The reply to the records below should contain exactly the lines from the line with "This screenshot has width=1400, height=840." through the line with "Task: Tap the red cheat and use liver banner", and nothing besides.

* [Data shown]
▬▬▬▬▬▬

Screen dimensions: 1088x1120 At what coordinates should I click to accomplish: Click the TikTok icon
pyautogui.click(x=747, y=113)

▬▬▬▬▬▬

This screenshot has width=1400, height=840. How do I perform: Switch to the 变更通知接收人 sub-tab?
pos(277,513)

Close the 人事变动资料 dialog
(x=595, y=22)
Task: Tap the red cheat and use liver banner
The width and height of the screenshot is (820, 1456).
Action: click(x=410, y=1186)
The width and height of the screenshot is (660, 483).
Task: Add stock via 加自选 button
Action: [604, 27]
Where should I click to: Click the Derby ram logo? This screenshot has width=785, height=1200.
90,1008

▬▬▬▬▬▬

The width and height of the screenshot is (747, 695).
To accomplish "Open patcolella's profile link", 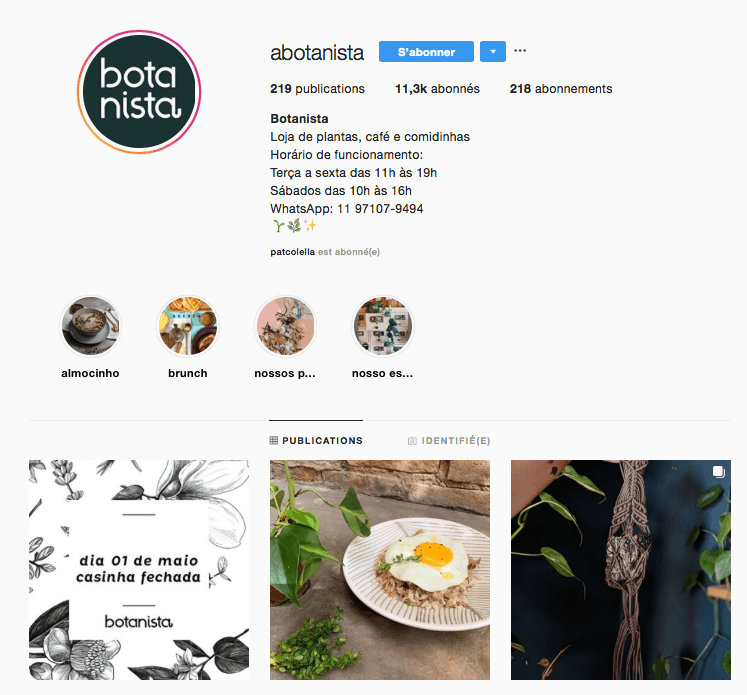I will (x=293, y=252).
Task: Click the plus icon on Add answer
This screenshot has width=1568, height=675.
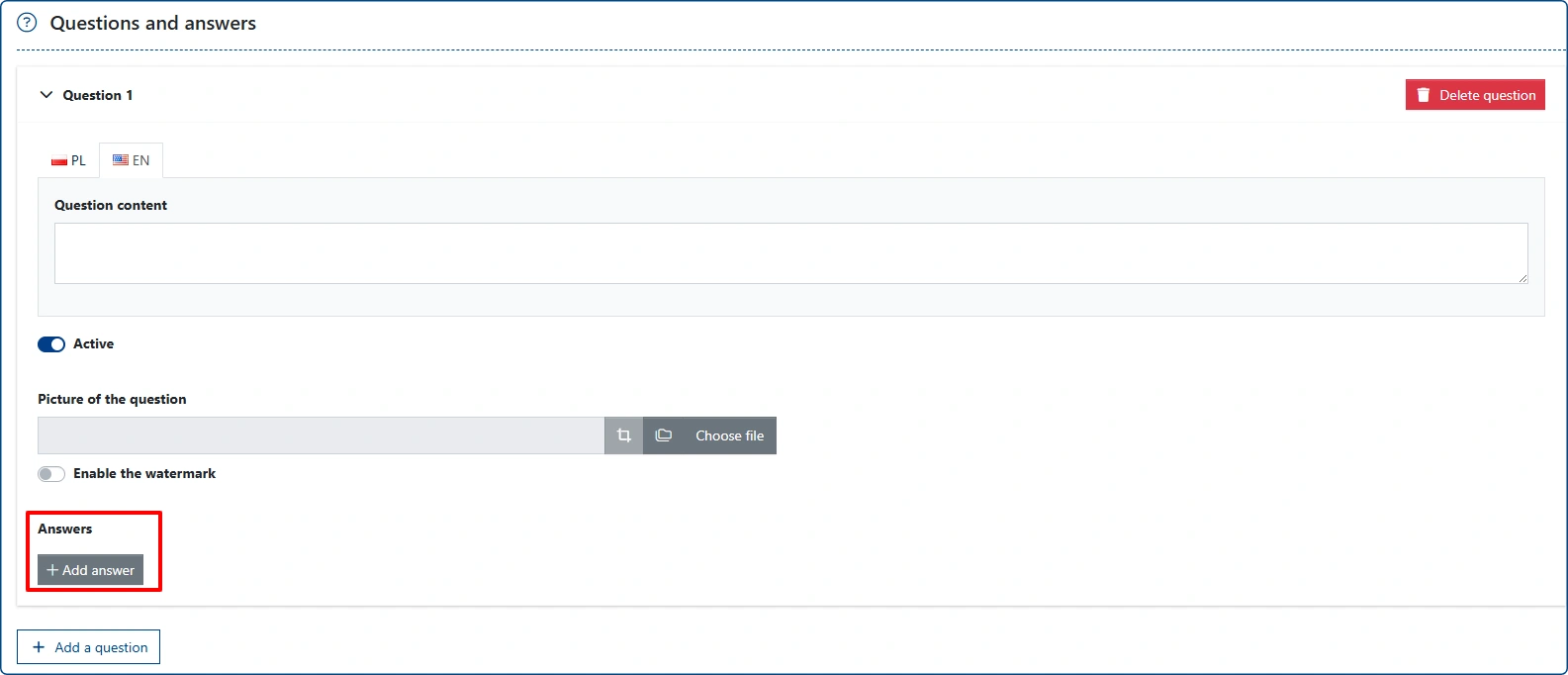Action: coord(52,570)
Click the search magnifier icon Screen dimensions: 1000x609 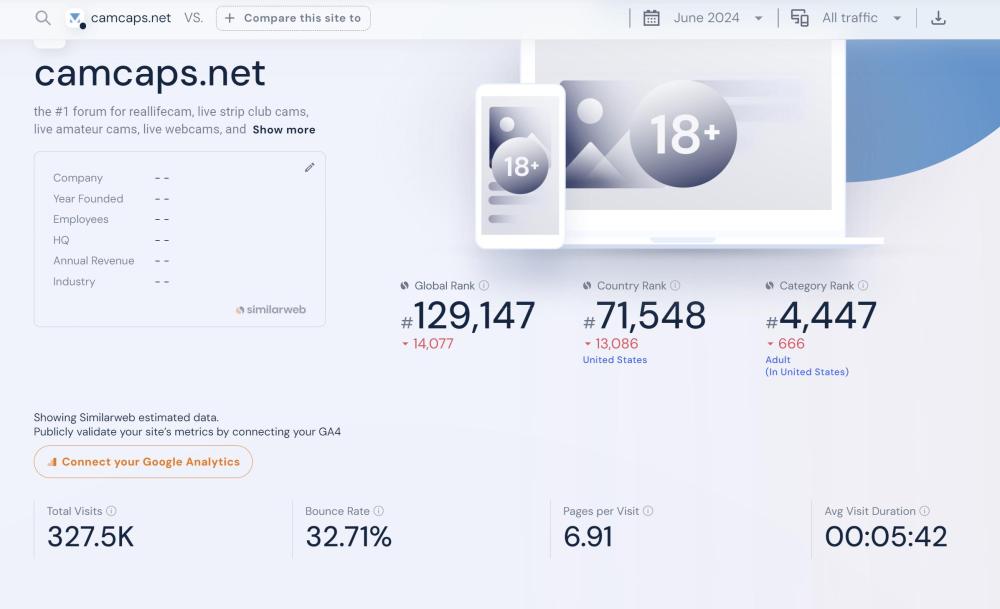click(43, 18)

▬▬▬▬▬▬

* [Answer to this task]
This screenshot has width=1400, height=840. How do I perform: Switch to the 变更通知接收人 sub-tab?
pos(277,513)

Close the 人事变动资料 dialog
(x=595, y=22)
Task: Tap the red cheat and use liver banner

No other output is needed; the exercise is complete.